───── INFORMATION SHOWN
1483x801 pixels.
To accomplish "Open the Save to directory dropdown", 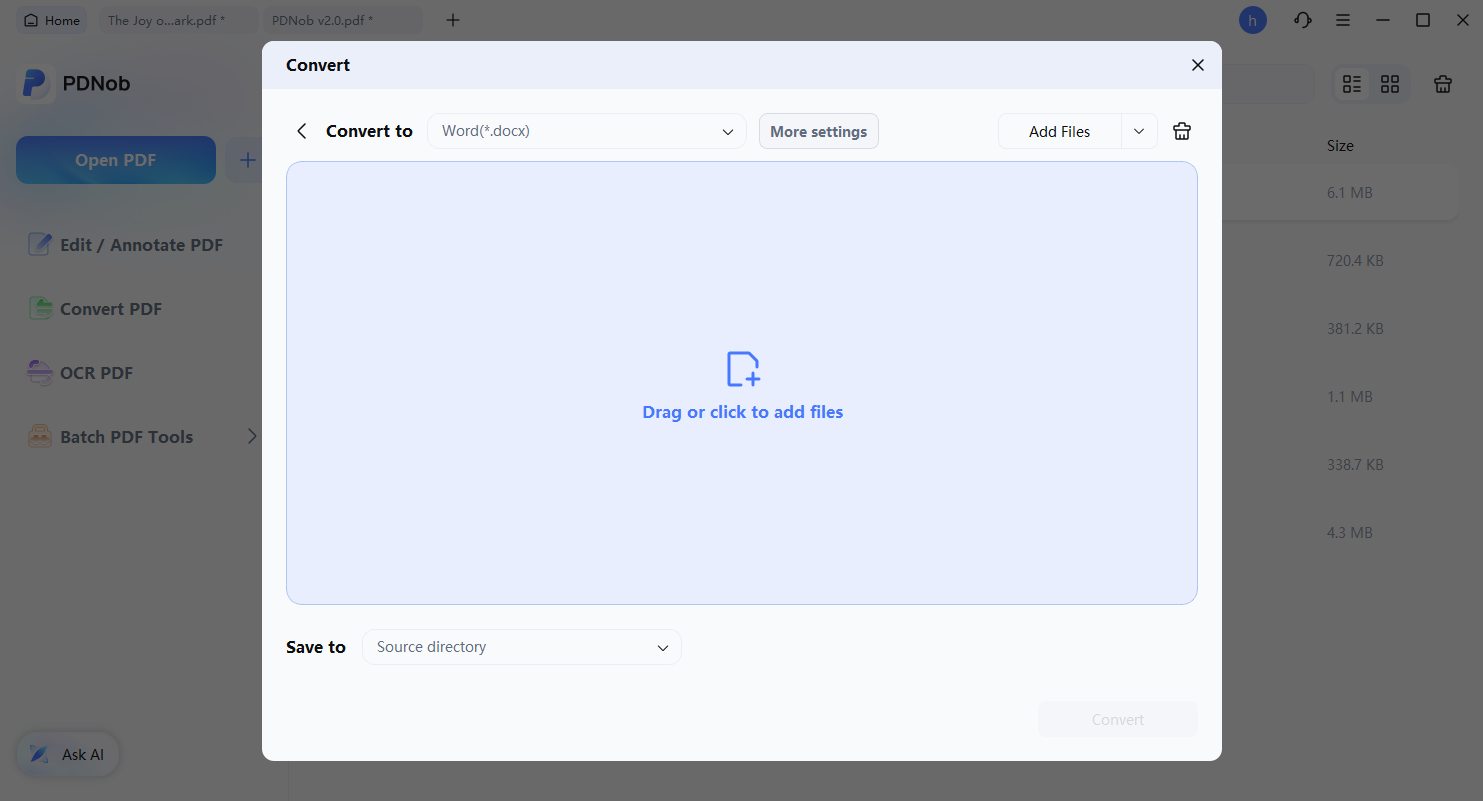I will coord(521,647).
──────────
───── INFORMATION SHOWN
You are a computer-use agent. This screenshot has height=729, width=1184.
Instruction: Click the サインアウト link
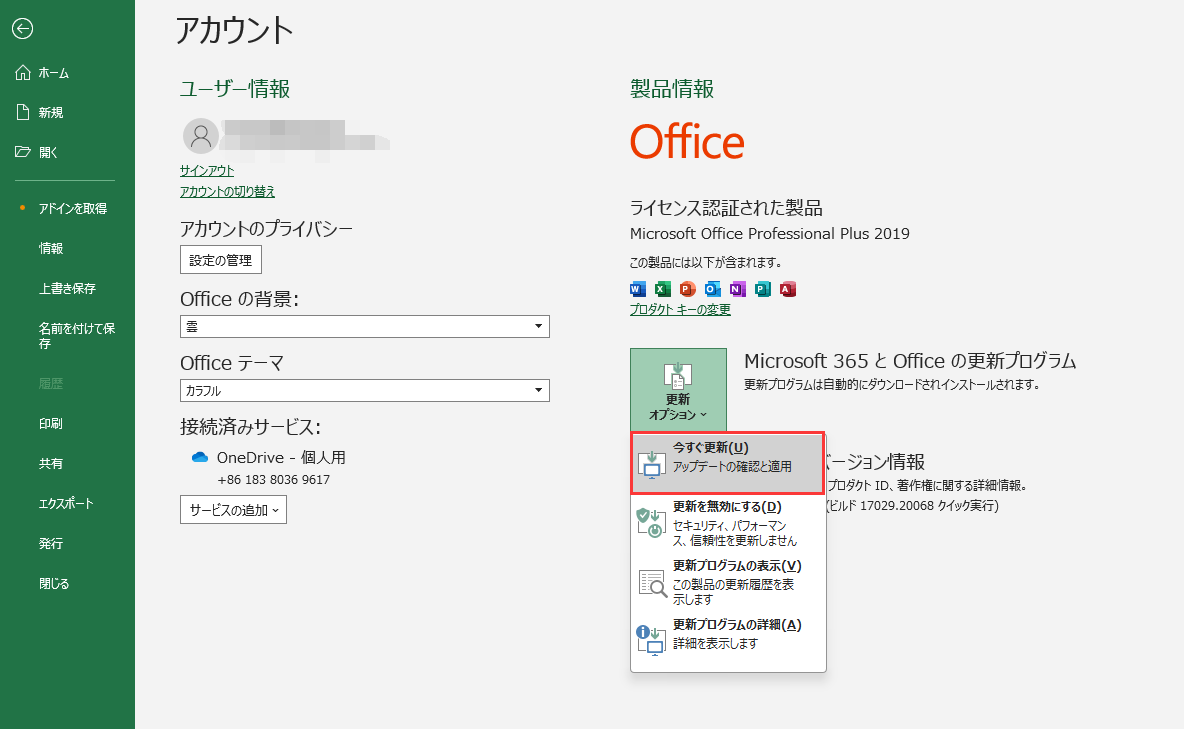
──────────
───── INFORMATION SHOWN
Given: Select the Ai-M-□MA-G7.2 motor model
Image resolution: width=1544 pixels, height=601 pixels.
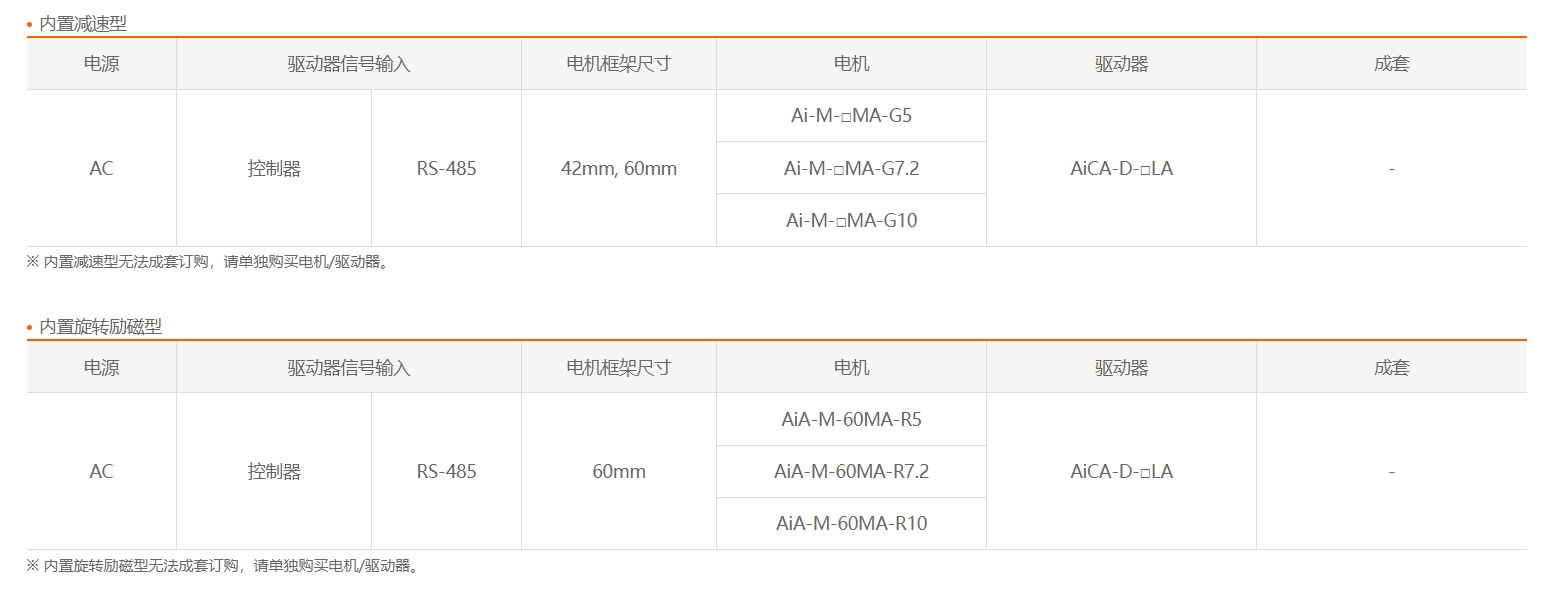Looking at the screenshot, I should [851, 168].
──────────
● EXERCISE: With the line holding "You are a computer-use" as the first and the line holding "Instruction: Click the サインアウト link" as the last, set down that range of the entries above exactly, and nothing else.

● ANSWER:
You are a computer-use agent. This screenshot has height=729, width=1184.
Instruction: Click the サインアウト link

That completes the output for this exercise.